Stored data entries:
++++++

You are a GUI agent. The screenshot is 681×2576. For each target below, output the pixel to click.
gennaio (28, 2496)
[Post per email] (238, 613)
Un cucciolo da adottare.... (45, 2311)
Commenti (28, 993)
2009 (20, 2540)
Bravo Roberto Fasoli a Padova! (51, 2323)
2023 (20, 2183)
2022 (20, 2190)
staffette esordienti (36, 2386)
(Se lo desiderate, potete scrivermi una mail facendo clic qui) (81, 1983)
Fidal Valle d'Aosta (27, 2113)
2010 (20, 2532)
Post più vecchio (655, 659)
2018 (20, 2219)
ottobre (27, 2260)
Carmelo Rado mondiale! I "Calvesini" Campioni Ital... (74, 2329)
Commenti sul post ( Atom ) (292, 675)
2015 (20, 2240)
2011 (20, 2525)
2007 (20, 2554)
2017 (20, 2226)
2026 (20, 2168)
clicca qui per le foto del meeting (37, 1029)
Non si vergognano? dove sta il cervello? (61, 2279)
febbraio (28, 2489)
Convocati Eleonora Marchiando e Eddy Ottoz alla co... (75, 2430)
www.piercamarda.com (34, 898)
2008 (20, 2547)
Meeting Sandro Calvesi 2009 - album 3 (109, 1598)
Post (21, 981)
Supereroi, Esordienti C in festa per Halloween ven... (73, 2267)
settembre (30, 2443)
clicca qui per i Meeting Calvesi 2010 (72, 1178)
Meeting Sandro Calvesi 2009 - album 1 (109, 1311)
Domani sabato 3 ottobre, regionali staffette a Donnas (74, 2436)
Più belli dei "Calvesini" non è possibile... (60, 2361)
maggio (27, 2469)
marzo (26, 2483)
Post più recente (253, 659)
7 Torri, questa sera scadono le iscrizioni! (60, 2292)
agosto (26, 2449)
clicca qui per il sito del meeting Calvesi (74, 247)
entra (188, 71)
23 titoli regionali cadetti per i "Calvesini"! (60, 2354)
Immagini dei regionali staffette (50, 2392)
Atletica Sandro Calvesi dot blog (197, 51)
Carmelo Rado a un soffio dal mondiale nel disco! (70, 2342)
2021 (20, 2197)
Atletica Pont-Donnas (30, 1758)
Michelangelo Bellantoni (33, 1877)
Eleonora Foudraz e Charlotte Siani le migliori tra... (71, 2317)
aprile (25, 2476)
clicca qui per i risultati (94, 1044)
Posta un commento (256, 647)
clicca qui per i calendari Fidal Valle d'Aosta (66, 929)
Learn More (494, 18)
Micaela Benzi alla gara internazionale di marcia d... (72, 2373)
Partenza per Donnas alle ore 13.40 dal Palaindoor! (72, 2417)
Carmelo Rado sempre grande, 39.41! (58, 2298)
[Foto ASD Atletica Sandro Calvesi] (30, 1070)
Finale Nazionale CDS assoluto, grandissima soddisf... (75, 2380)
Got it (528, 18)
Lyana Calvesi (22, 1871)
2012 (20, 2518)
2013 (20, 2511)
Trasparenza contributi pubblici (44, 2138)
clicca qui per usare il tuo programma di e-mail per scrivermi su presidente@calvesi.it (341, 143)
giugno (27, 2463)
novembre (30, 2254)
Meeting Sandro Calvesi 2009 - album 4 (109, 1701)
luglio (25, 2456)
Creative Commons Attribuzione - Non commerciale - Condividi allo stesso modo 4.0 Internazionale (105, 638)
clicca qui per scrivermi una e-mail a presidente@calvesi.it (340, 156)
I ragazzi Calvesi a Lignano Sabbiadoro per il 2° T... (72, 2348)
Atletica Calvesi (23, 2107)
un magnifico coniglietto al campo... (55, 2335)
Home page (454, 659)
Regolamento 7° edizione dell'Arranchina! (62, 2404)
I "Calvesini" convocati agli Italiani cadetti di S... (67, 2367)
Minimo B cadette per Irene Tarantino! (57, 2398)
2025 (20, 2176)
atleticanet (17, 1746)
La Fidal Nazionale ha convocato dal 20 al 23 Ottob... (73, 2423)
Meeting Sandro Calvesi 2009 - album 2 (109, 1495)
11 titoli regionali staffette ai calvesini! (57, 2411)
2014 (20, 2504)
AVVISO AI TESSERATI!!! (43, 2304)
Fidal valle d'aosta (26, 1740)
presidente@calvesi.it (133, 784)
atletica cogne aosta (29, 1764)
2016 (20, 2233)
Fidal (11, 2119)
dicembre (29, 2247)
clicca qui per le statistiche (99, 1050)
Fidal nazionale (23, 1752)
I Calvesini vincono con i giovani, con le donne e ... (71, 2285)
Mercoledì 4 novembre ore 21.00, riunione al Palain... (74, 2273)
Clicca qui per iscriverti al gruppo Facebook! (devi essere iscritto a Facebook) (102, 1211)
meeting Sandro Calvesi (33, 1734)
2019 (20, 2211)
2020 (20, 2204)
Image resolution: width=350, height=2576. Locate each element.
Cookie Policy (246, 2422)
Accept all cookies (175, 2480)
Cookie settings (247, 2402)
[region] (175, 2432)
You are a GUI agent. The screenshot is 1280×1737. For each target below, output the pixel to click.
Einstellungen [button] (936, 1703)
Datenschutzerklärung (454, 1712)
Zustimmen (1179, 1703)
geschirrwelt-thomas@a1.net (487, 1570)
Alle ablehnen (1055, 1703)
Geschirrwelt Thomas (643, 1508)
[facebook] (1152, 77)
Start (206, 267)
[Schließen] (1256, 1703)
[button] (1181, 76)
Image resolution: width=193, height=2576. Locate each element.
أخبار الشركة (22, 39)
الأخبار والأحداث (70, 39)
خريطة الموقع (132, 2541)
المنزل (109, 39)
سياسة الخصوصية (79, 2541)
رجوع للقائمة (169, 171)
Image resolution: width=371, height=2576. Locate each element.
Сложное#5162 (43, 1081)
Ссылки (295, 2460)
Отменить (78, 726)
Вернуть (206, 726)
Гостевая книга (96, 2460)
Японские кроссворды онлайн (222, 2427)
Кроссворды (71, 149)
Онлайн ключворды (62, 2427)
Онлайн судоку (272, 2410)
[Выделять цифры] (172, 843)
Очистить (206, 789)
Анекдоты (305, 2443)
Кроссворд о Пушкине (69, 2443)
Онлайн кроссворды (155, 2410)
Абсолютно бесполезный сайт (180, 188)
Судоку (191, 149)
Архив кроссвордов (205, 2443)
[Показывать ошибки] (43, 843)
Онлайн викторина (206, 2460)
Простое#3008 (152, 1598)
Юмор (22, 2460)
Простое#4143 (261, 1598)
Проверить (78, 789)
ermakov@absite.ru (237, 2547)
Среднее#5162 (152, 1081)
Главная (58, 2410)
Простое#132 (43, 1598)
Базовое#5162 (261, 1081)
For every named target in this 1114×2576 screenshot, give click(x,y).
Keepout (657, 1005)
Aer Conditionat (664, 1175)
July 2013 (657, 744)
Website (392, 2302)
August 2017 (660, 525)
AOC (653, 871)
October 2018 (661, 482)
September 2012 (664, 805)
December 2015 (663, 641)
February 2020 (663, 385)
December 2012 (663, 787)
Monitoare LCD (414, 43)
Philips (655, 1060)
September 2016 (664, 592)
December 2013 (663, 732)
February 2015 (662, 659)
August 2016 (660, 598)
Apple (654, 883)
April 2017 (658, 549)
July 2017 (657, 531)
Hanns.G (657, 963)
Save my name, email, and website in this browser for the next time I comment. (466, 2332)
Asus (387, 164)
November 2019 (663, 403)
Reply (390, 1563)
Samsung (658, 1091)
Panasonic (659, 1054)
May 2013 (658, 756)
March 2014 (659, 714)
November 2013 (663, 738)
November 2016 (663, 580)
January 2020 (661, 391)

++++++

◆ Work task ◆
All of the records above are to be copied exactly.

◆ Task solution ◆
You are a GUI agent. The screenshot is 681×2576. For each target below, output the pixel to click.
gennaio (28, 2496)
[Post per email] (238, 613)
Un cucciolo da adottare.... (45, 2311)
Commenti (28, 993)
2009 (20, 2540)
Bravo Roberto Fasoli a Padova! (51, 2323)
2023 (20, 2183)
2022 (20, 2190)
staffette esordienti (36, 2386)
(Se lo desiderate, potete scrivermi una mail facendo clic qui) (81, 1983)
Fidal Valle d'Aosta (27, 2113)
2010 (20, 2532)
Post più vecchio (655, 659)
2018 (20, 2219)
ottobre (27, 2260)
Carmelo Rado mondiale! I "Calvesini" Campioni Ital... (74, 2329)
Commenti sul post ( Atom ) (292, 675)
2015 (20, 2240)
2011 (20, 2525)
2007 (20, 2554)
2017 (20, 2226)
2026 (20, 2168)
clicca qui per le foto del meeting (37, 1029)
Non si vergognano? dove sta il cervello? (61, 2279)
febbraio (28, 2489)
Convocati Eleonora Marchiando e Eddy Ottoz alla co... (75, 2430)
www.piercamarda.com (34, 898)
2008 (20, 2547)
Meeting Sandro Calvesi 2009 - album 3 (109, 1598)
Post (21, 981)
Supereroi, Esordienti C in festa per Halloween ven... (73, 2267)
settembre (30, 2443)
clicca qui per i Meeting Calvesi 2010 (72, 1178)
Meeting Sandro Calvesi 2009 - album 1 (109, 1311)
Domani sabato 3 ottobre, regionali staffette a Donnas (74, 2436)
Più belli dei "Calvesini" non è possibile... (60, 2361)
maggio (27, 2469)
marzo (26, 2483)
Post più recente (253, 659)
7 Torri, questa sera scadono le iscrizioni! (60, 2292)
agosto (26, 2449)
clicca qui per il sito del meeting Calvesi (74, 247)
entra (188, 71)
23 titoli regionali cadetti per i "Calvesini"! (60, 2354)
Immagini dei regionali staffette (50, 2392)
Atletica Sandro Calvesi dot blog (197, 51)
Carmelo Rado a un soffio dal mondiale nel disco! (70, 2342)
2021 (20, 2197)
Atletica Pont-Donnas (30, 1758)
Michelangelo Bellantoni (33, 1877)
Eleonora Foudraz e Charlotte Siani le migliori tra... (71, 2317)
aprile (25, 2476)
clicca qui per i risultati (94, 1044)
Posta un commento (256, 647)
clicca qui per i calendari Fidal Valle d'Aosta (66, 929)
Learn More (494, 18)
Micaela Benzi alla gara internazionale di marcia d... (72, 2373)
Partenza per Donnas alle ore 13.40 dal Palaindoor! (72, 2417)
Carmelo Rado sempre grande, 39.41! (58, 2298)
[Foto ASD Atletica Sandro Calvesi] (30, 1070)
Finale Nazionale CDS assoluto, grandissima soddisf... (75, 2380)
Got it (528, 18)
Lyana Calvesi (22, 1871)
2012 (20, 2518)
2013 (20, 2511)
Trasparenza contributi pubblici (44, 2138)
clicca qui per usare il tuo programma di e-mail per scrivermi su presidente@calvesi.it (341, 143)
giugno (27, 2463)
novembre (30, 2254)
Meeting Sandro Calvesi 2009 - album 4 (109, 1701)
luglio (25, 2456)
Creative Commons Attribuzione - Non commerciale - Condividi allo stesso modo 4.0 Internazionale (105, 638)
clicca qui per scrivermi una e-mail a presidente@calvesi.it (340, 156)
I ragazzi Calvesi a Lignano Sabbiadoro per il 2° T... (72, 2348)
Atletica Calvesi (23, 2107)
un magnifico coniglietto al campo... (55, 2335)
Home page (454, 659)
Regolamento 7° edizione dell'Arranchina! (62, 2404)
I "Calvesini" convocati agli Italiani cadetti di S... (67, 2367)
Minimo B cadette per Irene Tarantino! (57, 2398)
2025 (20, 2176)
atleticanet (17, 1746)
La Fidal Nazionale ha convocato dal 20 al 23 Ottob... (73, 2423)
Meeting Sandro Calvesi 2009 - album 2 (109, 1495)
11 titoli regionali staffette ai calvesini! (57, 2411)
2014 (20, 2504)
AVVISO AI TESSERATI!!! (43, 2304)
Fidal valle d'aosta (26, 1740)
presidente@calvesi.it (133, 784)
atletica cogne aosta (29, 1764)
2016 (20, 2233)
Fidal (11, 2119)
dicembre (29, 2247)
clicca qui per le statistiche (99, 1050)
Fidal nazionale (23, 1752)
I Calvesini vincono con i giovani, con le donne e ... (71, 2285)
Mercoledì 4 novembre ore 21.00, riunione al Palain... (74, 2273)
Clicca qui per iscriverti al gruppo Facebook! (devi essere iscritto a Facebook) (102, 1211)
meeting Sandro Calvesi (33, 1734)
2019 (20, 2211)
2020 (20, 2204)
Image resolution: width=350, height=2576. Locate each element.
Cookie Policy (246, 2422)
Accept all cookies (175, 2480)
Cookie settings (247, 2402)
[region] (175, 2432)
You are a GUI agent. The screenshot is 1280×1737. For each target below, output the pixel to click.
Einstellungen [button] (936, 1703)
Datenschutzerklärung (454, 1712)
Zustimmen (1179, 1703)
geschirrwelt-thomas@a1.net (487, 1570)
Alle ablehnen (1055, 1703)
Geschirrwelt Thomas (643, 1508)
[facebook] (1152, 77)
Start (206, 267)
[Schließen] (1256, 1703)
[button] (1181, 76)
Image resolution: width=193, height=2576. Locate each element.
أخبار الشركة (22, 39)
الأخبار والأحداث (70, 39)
خريطة الموقع (132, 2541)
المنزل (109, 39)
سياسة الخصوصية (79, 2541)
رجوع للقائمة (169, 171)
Image resolution: width=371, height=2576. Locate each element.
Сложное#5162 (43, 1081)
Ссылки (295, 2460)
Отменить (78, 726)
Вернуть (206, 726)
Гостевая книга (96, 2460)
Японские кроссворды онлайн (222, 2427)
Кроссворды (71, 149)
Онлайн ключворды (62, 2427)
Онлайн судоку (272, 2410)
[Выделять цифры] (172, 843)
Очистить (206, 789)
Анекдоты (305, 2443)
Кроссворд о Пушкине (69, 2443)
Онлайн кроссворды (155, 2410)
Абсолютно бесполезный сайт (180, 188)
Судоку (191, 149)
Архив кроссвордов (205, 2443)
[Показывать ошибки] (43, 843)
Онлайн викторина (206, 2460)
Простое#3008 (152, 1598)
Юмор (22, 2460)
Простое#4143 (261, 1598)
Проверить (78, 789)
ermakov@absite.ru (237, 2547)
Среднее#5162 (152, 1081)
Главная (58, 2410)
Простое#132 (43, 1598)
Базовое#5162 (261, 1081)
For every named target in this 1114×2576 screenshot, give click(x,y).
Keepout (657, 1005)
Aer Conditionat (664, 1175)
July 2013 (657, 744)
Website (392, 2302)
August 2017 (660, 525)
AOC (653, 871)
October 2018 (661, 482)
September 2012 (664, 805)
December 2015 (663, 641)
February 2020 (663, 385)
December 2012 (663, 787)
Monitoare LCD (414, 43)
Philips (655, 1060)
September 2016 (664, 592)
December 2013 (663, 732)
February 2015 (662, 659)
August 2016 (660, 598)
Apple (654, 883)
April 2017 (658, 549)
July 2017 (657, 531)
Hanns.G (657, 963)
Save my name, email, and website in this browser for the next time I comment. (466, 2332)
Asus (387, 164)
November 2019 (663, 403)
Reply (390, 1563)
Samsung (658, 1091)
Panasonic (659, 1054)
May 2013 (658, 756)
March 2014 (659, 714)
November 2013 (663, 738)
November 2016 (663, 580)
January 2020 (661, 391)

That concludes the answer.